SF mutineers, together with writer / director Manish Acharya imbibed the Loins of Punjab last night as part of the SF South Asian film festival. Two word summary – it rocked.

Two word summary – it rocked.A crowd numbering several hundred packed the Castro theater in San Francisco for the laugh out loud ride and presented Acharya with a standing ovation and even a little bit of spontaneous singing (“Bole chudiyan… bole kangana…“) for his work. Although, as expected, Desi’s dominated the audience, the movie really resonated with the surprising gora / gori representation and the hispanic lesbian couple I was seated next to laughed most of the time as well. Still, much of the appeal of the genre comes from being in on the joke and the real magic is best experienced if you’re ABCD and perhaps even moreso if you’ve spent time in New Jersey.

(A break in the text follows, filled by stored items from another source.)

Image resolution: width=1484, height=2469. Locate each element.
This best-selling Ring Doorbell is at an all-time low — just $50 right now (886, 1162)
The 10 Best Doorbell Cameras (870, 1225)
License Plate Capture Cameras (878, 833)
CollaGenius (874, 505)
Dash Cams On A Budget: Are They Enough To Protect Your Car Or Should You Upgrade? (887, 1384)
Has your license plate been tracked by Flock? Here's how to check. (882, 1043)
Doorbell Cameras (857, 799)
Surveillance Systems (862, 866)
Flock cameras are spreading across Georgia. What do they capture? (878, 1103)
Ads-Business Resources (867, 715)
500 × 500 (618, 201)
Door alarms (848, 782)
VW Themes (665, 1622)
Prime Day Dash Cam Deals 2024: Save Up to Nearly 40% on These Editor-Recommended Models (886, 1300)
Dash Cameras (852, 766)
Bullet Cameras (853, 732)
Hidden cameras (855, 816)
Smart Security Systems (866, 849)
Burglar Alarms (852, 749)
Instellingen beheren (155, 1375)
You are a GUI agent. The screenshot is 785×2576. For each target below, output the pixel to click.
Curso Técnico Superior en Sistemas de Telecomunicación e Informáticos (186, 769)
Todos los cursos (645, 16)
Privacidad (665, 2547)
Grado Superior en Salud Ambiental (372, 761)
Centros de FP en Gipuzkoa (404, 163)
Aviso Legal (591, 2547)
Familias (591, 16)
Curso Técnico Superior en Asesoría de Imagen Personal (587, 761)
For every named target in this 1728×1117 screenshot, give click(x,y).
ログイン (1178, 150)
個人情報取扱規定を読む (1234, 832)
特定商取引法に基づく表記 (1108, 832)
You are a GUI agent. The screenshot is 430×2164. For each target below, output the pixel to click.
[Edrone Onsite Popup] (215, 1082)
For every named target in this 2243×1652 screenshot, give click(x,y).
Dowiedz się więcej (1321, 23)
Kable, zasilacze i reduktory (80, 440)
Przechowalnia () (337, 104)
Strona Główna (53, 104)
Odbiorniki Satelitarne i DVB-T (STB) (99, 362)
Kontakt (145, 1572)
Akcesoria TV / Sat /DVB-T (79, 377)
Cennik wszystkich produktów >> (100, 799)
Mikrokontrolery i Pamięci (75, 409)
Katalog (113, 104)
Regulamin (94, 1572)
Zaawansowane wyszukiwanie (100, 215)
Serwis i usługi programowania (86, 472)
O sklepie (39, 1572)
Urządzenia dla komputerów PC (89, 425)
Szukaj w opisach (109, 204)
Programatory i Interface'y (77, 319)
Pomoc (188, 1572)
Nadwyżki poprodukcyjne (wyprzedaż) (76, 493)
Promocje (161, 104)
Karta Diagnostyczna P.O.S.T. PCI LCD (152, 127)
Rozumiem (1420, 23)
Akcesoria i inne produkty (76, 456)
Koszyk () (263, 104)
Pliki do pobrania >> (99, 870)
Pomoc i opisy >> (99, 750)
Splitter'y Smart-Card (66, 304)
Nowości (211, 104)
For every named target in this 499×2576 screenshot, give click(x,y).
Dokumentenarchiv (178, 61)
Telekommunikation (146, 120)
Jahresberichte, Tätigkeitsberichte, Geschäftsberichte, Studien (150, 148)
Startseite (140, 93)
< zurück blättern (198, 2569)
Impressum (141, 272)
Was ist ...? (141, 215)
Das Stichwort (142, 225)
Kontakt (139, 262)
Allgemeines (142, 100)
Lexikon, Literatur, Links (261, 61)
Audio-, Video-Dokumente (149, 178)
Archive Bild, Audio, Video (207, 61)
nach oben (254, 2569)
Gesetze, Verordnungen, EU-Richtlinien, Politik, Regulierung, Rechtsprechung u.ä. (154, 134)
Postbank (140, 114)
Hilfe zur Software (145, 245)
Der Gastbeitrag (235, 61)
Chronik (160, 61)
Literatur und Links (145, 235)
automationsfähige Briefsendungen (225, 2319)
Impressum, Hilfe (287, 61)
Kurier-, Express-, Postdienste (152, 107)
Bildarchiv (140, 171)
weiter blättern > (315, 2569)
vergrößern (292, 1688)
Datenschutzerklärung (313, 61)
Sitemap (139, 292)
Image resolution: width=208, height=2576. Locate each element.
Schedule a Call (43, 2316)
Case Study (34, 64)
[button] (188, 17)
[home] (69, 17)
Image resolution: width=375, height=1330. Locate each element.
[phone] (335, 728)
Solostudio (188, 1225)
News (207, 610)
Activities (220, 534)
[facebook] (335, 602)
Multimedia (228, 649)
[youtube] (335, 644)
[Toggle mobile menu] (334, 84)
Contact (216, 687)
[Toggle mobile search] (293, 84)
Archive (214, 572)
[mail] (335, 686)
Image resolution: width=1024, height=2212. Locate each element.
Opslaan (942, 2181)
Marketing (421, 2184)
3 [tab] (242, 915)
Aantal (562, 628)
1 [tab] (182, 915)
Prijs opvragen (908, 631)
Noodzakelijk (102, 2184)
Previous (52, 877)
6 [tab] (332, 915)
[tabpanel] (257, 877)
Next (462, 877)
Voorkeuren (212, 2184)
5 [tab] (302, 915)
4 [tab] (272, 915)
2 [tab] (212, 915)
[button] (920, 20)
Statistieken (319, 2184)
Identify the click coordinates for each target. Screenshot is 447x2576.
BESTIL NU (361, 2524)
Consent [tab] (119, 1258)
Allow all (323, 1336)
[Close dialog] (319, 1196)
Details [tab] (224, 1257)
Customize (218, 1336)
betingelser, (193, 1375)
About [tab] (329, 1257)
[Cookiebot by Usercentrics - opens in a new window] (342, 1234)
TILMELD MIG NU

Nevertheless, Loins is, by a wide margin, my new title holder for “Best ABCD Comedy.” My previous candidate was the (panned by many) Where’s the Party, Yaar about a group of desi college students in Houston. Both movies transcend the usual “cultural idenity” story line and instead solidly demonstrate a new, hybrid culture that’s neither here nor there but nevertheless confident about where it is and where it’s going. American and desi stereotypes blend fluidly and we’re far from feeling sorry for the folks with one foot on either side.


A Universe of Patels

Probably owing to the respective backgrounds of the film makers, WTPY is a bit more “American” in its character portrayals while Loins was far more Desi. Although both Manish Acharya and Benny Mathews of WTPY are 1.5 gen, Benny undoubtedly got most of his material from the Music Masala parties aimed at Houston’s desi young adults – hence, a more overt “hormones gone wild” and, unfortunately a generally less flattering FOB portrayal. By contrast, Loins of Punjab brings in a much broader audience of heroes and heroines sporting both ABD and DBD colors.

Loins, however, is yards ahead of Where’s the Party in the quality of its writing, execution, fit, and finish. Some critics weren’t impressed by the “gimmicky” humor but, as an audience commentor noted, Manish does a fantastic job of making old punchlines fresh and unexpected. I know we’ve seen the hero’s significant other defect and return a million times before… But, in Loins it’s so well executed that even a sophisticated, and sometimes cynical audience in a place like SF was still taken by surprise.

WTPY: ABCDs, FOBs, Boys, Girls, and a Party

The casting was superb and, as Acharya emphasized in Q&A after the flick, character development is the backbone of the movie. Their quirks and interactions had me solidly entertained for its hour and a half duration and I can honestly say that I wish the movie overall was longer. The title leads one to expect more story / character development around the Loin King, for example – a promising angle but one which is unexplored. Jameel Khan’s sleazy event producer made the most of his on-screen time and yet, I still wanted more. Ajay Naidu’s Turbantorious BDG was so well done I had a hard time believing it was really him dancing, rapping and shooting off angrier-than-thou lines. Still, going further down all these avenues while keeping within acceptable bounds for movie length would probably have been impossible and I’m forced to credit Acharya for his restraint.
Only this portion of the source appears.